Asbury Automotive Group (ABG) Q3 2024 earnings summary
Event summary combining transcript, slides, and related documents.
Q3 2024 earnings summary
18 Jan, 2026Executive summary
Q3 2024 revenue rose 16% year-over-year to $4.2 billion, with adjusted EPS of $6.35, but net income fell 25% to $126 million due to margin compression, hurricanes, stop sale orders, and one-time events.
For the nine months ended September 30, 2024, revenue was $12.68 billion, up 15%, with net income down 45% to $301.5 million, reflecting higher SG&A, asset impairments, and increased interest expenses.
Share repurchases totaled 394,000 shares for $89 million in Q3 and 830,000 shares for $183 million year-to-date, with $276 million remaining under authorization.
The Koons acquisition added 20 dealerships and six collision centers, contributing $2.11 billion in revenue and $67.9 million in net income for the nine months.
Hurricanes Helene and Milton, stop sale orders, and a cyber incident negatively impacted sales and earnings, with an estimated Q3 EPS impact of $0.39–$0.43 and nearly 1,200 new unit sales lost.
Financial highlights
Q3 2024 gross profit was $718 million, up 7%, with a gross margin of 16.9% (down 142 bps year-over-year); adjusted operating margin was 5.6%.

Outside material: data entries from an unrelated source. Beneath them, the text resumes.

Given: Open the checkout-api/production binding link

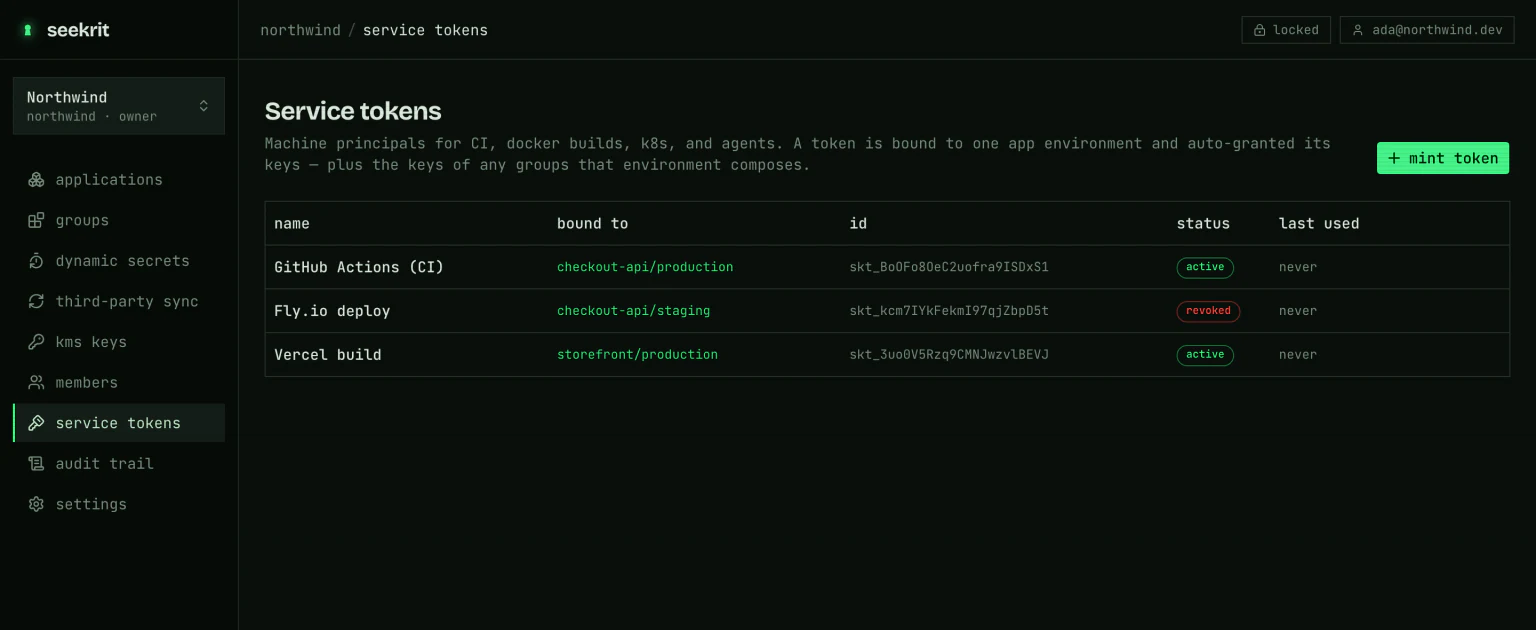Looking at the screenshot, I should click(645, 267).
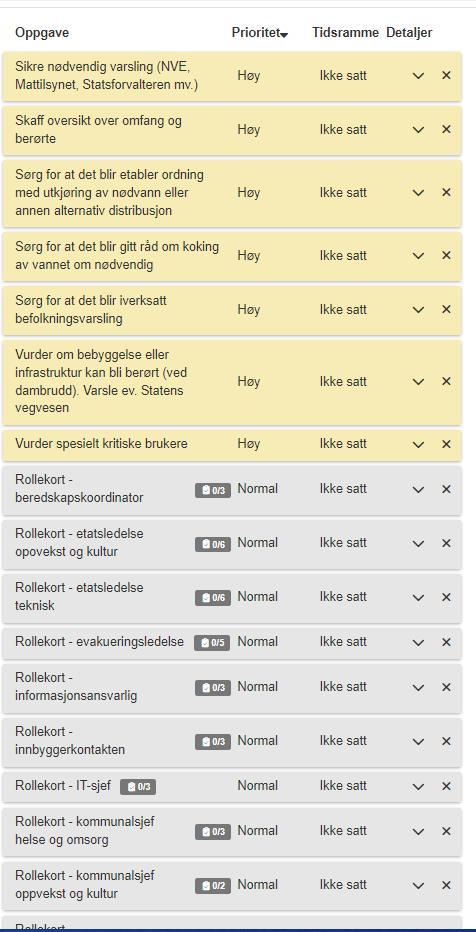Remove 'Vurder spesielt kritiske brukere' row

pyautogui.click(x=446, y=444)
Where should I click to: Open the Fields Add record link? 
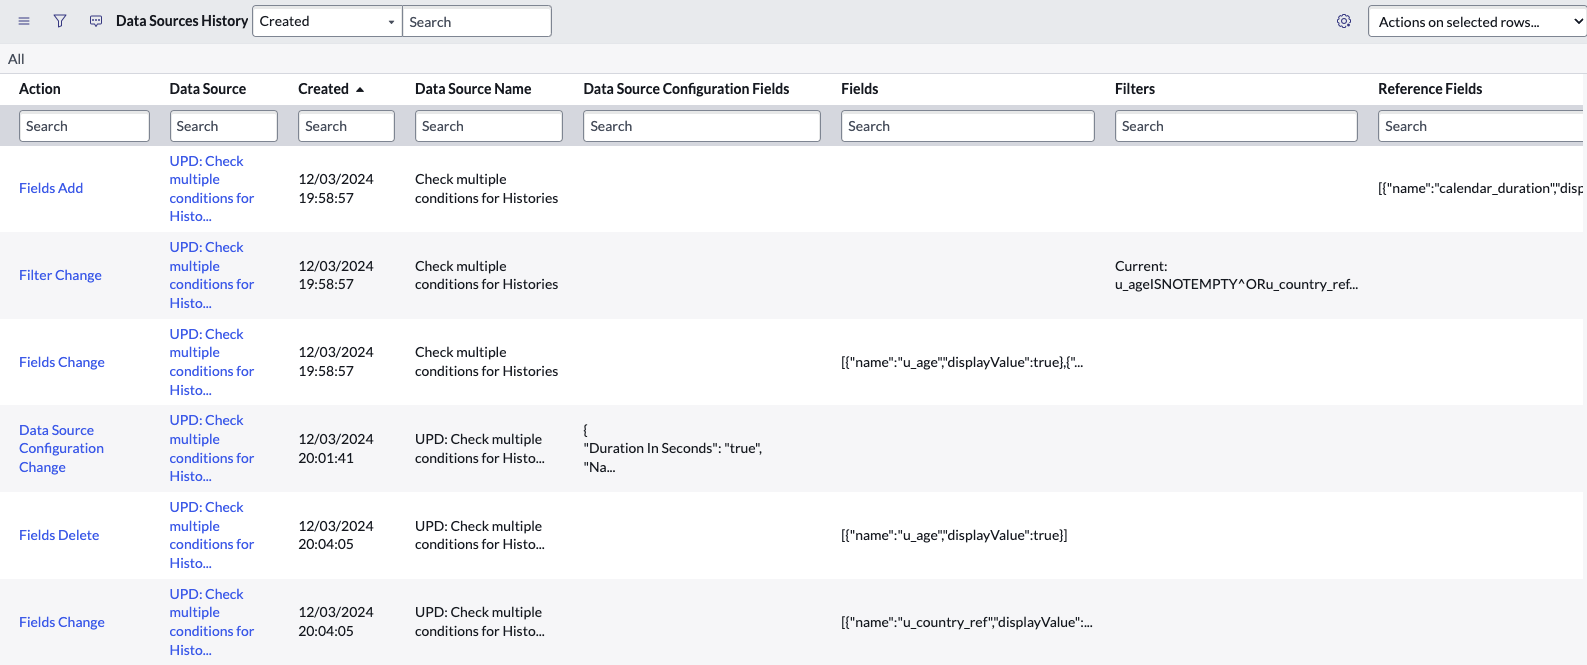[x=51, y=188]
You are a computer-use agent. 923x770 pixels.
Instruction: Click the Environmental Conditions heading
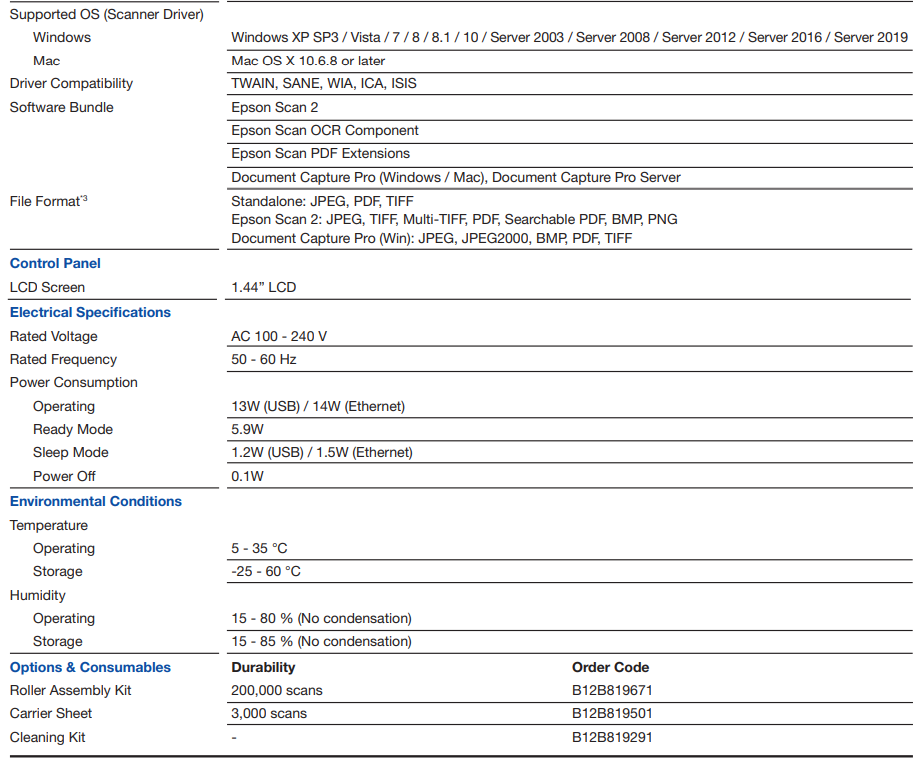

Adjusted net income for Q3 was $126 million; adjusted EBITDA for the twelve months ended September 30, 2024, was $980 million.
New vehicle revenue increased 16% to $2.16 billion in Q3; used vehicle retail revenue rose 13% to $1.15 billion.
Parts and service revenue grew 13% to $593 million in Q3, with gross profit up 16%.
Operating cash flow for the nine months was $427 million; adjusted operating cash flow was $487 million.
Outlook and guidance
SG&A as a percentage of gross profit expected in the mid-60s for Q4 due to hurricane and stop sale impacts.
TCA pre-tax income expected to be $70–$80 million for 2024, with $0–$40 million in 2025; TCA rollout in 2025–2026 expected to temporarily lower F&I revenue and gross profit.
Capital expenditures for 2024 are projected at $180–$200 million for facility upgrades, new construction, and technology.
Tekion rollout in 2025–2026 is expected to reduce SG&A ratio into the 50s by late 2026/2027.
Management remains focused on strategic capital allocation, operational improvements, and leveraging parts & service growth.